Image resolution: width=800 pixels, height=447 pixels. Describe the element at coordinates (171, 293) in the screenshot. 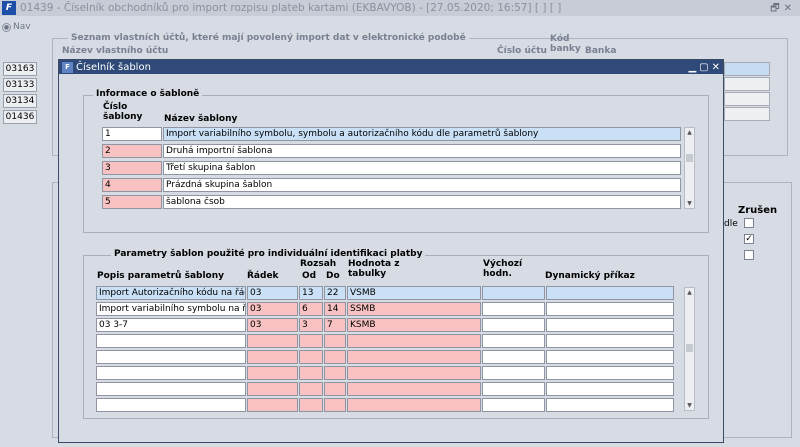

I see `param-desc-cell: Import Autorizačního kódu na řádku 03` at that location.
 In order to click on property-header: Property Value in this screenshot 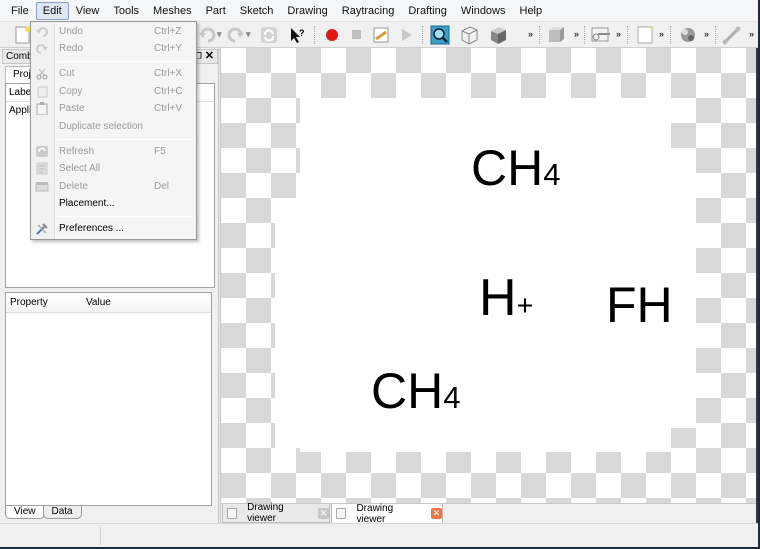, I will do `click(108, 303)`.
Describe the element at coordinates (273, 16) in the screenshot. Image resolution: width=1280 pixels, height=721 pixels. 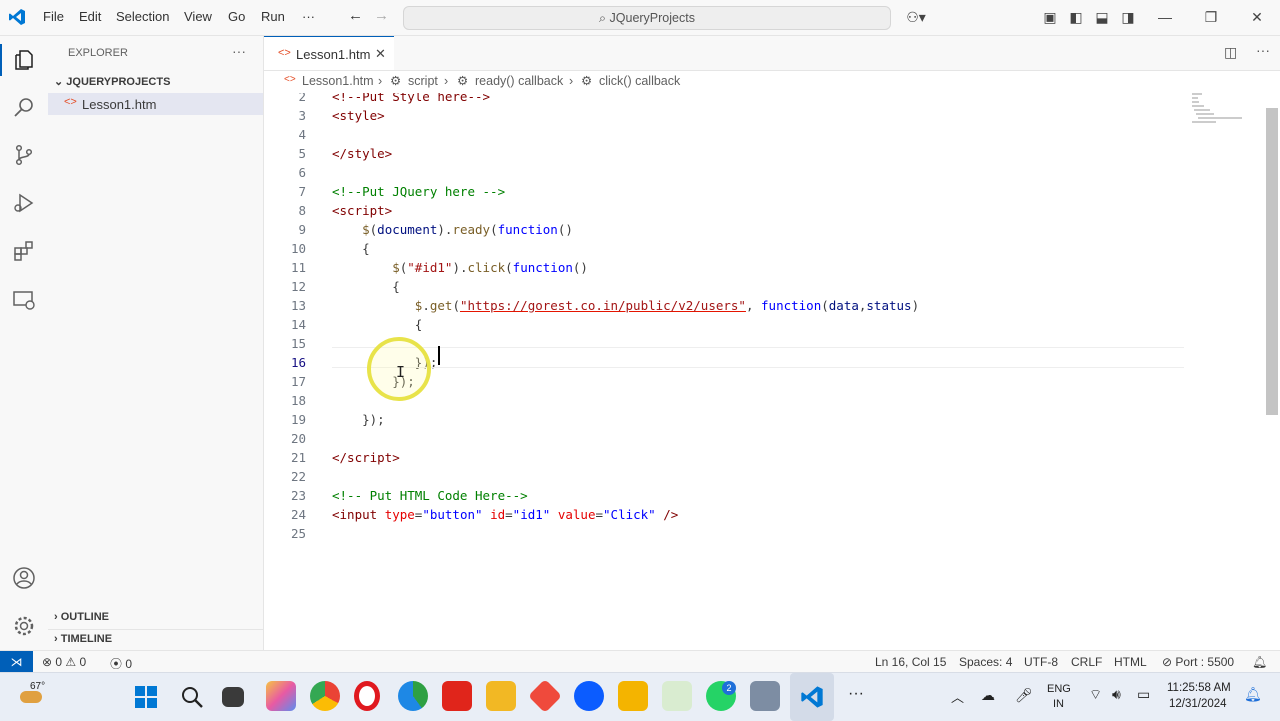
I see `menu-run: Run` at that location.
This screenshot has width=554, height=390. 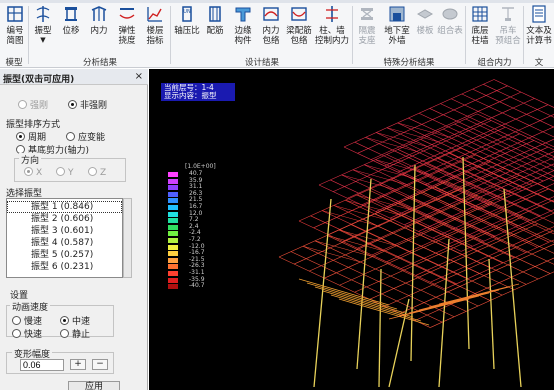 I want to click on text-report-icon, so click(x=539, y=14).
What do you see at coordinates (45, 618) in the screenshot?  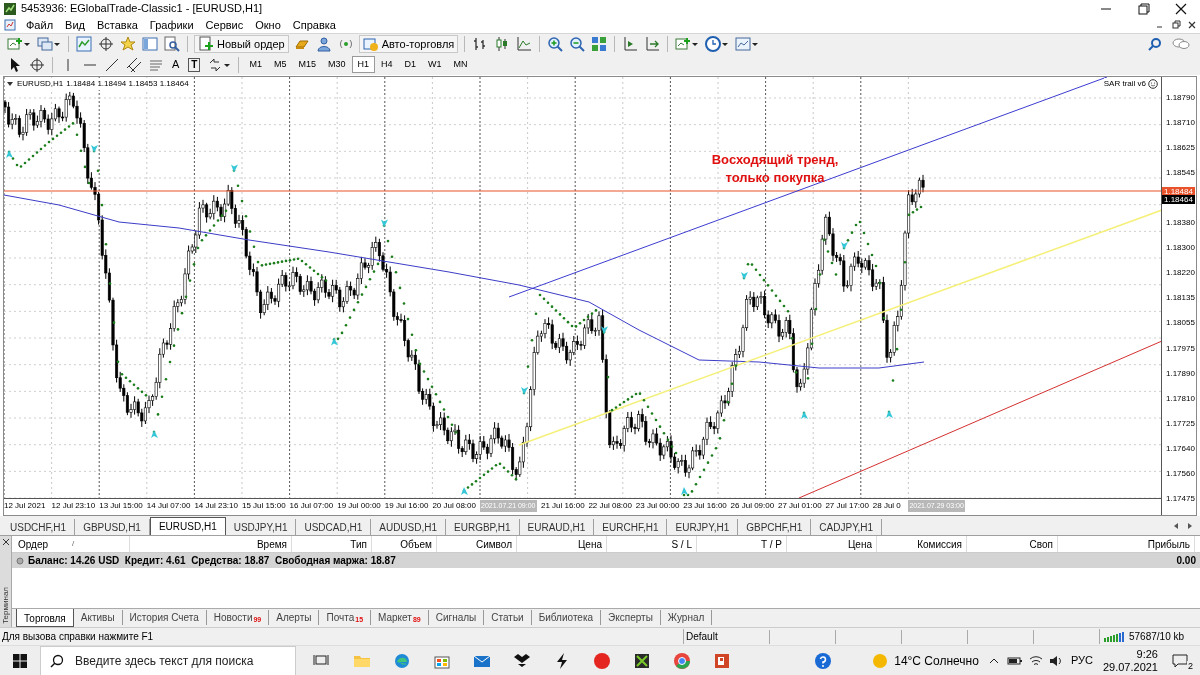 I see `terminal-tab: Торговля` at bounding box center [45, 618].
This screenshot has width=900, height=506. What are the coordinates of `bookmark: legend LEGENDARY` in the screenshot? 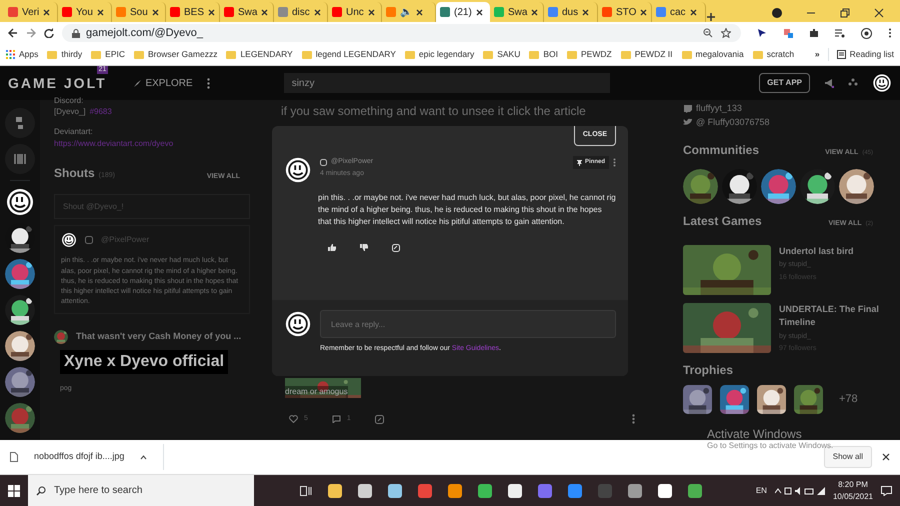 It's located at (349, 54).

-=-=-=-=-

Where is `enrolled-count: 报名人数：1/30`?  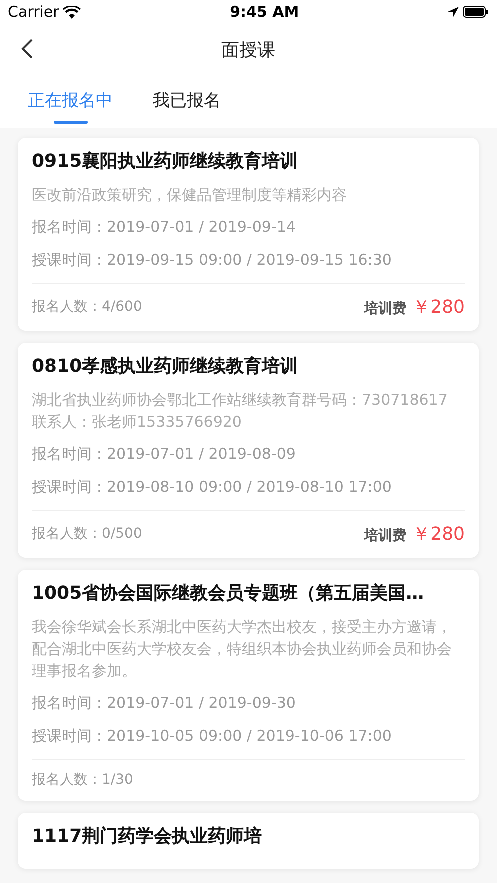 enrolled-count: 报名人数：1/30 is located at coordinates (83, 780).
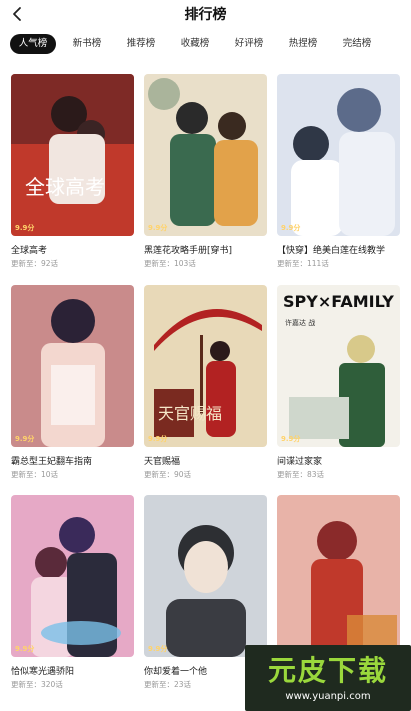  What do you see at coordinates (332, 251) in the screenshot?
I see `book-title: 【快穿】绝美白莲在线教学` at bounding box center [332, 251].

-=-=-=-=-

→ **WHAT YOU ARE ASKED TO DO**
Reproduce the listing verbatim from the line with "Image resolution: width=800" through the line with "Import Autorizačního kódu", including both of those lines. Leave the pictures out.

→ **EXPECTED ANSWER**
Image resolution: width=800 pixels, height=447 pixels. Describe the element at coordinates (171, 293) in the screenshot. 

I see `param-desc-cell: Import Autorizačního kódu na řádku 03` at that location.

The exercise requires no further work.